Los masajes eróticos no son complicados de hacer, sobre todo cuando la persona que lo recibe es nuestra pareja. Por muy poca experiencia que tengamos, el simple hecho de que le dediquemos unos minutos a acariciar a nuestra pareja ya va a resultar una experiencia excitante para la otra persona. Sin embargo, existen algunas cosas que podemos tener en cuenta para que el masaje sexual sea aún más excitante y placentero, especialmente en lo que se refiere a la variedad de técnicas y movimientos que utilizamos.

Movimientos para un masaje erótico

La zona exterior. Una vez que tu pareja esté tumbada en una superficie cómoda y hayas masajeando sus pechos y su vientre, puedes comenzar con los movimientos que constituyen el masaje erótico propiamente dicho. Desliza tus manos sobre su pubis una detrás de otra, continuando después por la cara interna de los muslos. Sube y baja varias veces y a continuación deslízalas por la entrada de la vagina, pero sin entrar en ella. Asegúrate de tener en las manos suficiente aceite lubricante, especialmente si tu pareja no está depilada, ya que el vello púbico podría provocar molestias. Poco a poco, ves haciendo que tus dedos vayan más adentro, hasta tocar los labios mayores.
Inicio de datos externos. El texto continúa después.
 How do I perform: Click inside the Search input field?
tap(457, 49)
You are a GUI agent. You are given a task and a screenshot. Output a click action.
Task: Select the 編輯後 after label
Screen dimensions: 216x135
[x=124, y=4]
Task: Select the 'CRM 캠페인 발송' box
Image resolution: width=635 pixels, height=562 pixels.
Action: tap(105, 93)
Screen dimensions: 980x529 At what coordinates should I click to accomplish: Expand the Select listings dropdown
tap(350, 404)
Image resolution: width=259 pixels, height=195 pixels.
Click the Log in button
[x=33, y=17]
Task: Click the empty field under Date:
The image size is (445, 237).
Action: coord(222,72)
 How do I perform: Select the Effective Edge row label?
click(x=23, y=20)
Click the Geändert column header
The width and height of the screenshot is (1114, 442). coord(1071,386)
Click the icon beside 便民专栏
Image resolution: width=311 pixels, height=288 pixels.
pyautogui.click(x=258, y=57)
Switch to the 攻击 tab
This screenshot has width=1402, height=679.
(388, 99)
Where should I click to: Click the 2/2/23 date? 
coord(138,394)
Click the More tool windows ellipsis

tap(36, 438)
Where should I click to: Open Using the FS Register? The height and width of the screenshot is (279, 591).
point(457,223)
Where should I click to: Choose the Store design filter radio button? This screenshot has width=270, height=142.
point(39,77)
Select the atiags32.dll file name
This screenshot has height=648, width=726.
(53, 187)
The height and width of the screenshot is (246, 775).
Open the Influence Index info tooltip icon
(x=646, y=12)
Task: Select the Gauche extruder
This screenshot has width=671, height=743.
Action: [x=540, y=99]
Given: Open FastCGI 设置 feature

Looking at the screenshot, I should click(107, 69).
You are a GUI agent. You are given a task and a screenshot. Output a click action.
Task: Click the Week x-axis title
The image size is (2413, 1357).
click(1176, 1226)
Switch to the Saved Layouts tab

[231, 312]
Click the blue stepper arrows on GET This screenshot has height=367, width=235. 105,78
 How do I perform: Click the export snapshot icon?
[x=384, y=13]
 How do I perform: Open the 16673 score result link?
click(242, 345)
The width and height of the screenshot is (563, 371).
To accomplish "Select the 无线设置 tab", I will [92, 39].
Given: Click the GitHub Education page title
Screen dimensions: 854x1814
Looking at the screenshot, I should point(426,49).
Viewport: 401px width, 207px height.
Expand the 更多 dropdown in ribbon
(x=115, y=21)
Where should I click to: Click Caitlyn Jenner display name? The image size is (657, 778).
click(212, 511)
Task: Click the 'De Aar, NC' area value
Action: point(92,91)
La zona interior. Una vez que hayas masajeado la zona externa del pubis puedes pasar a la interna. Para trabajar sobre esta zona es necesario que utilices un lubricante cuya base sea el agua, ya que las sustancias oleaginosas como el aceite de masajes no se llevan bien con las mucosas del interior de la vagina. Además, estos aceites pueden contener aromas y sustancias químicas que irriten la piel de esta zona, por lo que es mejor escoger un lubricante pensado específicamente para ella. Una vez que hayas extendido lubricante sobre tus dedos, utiliza ambas manos para abrir con delicadeza los labios mayores de la vulva. Comienza a acariciar los labios interiores con la yema de los dedos, dando ligeros golpecitos a lo largo de su superficie. A continuación, coloca los dedos índice y medio de la mano derecha en los labios internos y deslízalos por ellos, subiendo y bajando. Repite esta operación varias veces. Lo más probable es que tu pareja esté ya muy excitada al llegar a este punto, por lo que puede ser una buena idea ir incrementando poco a poco la rapidez y la firmeza con que haces estos movimientos. Si notas algún gesto de incomodidad, vuelve a bajar el ritmo.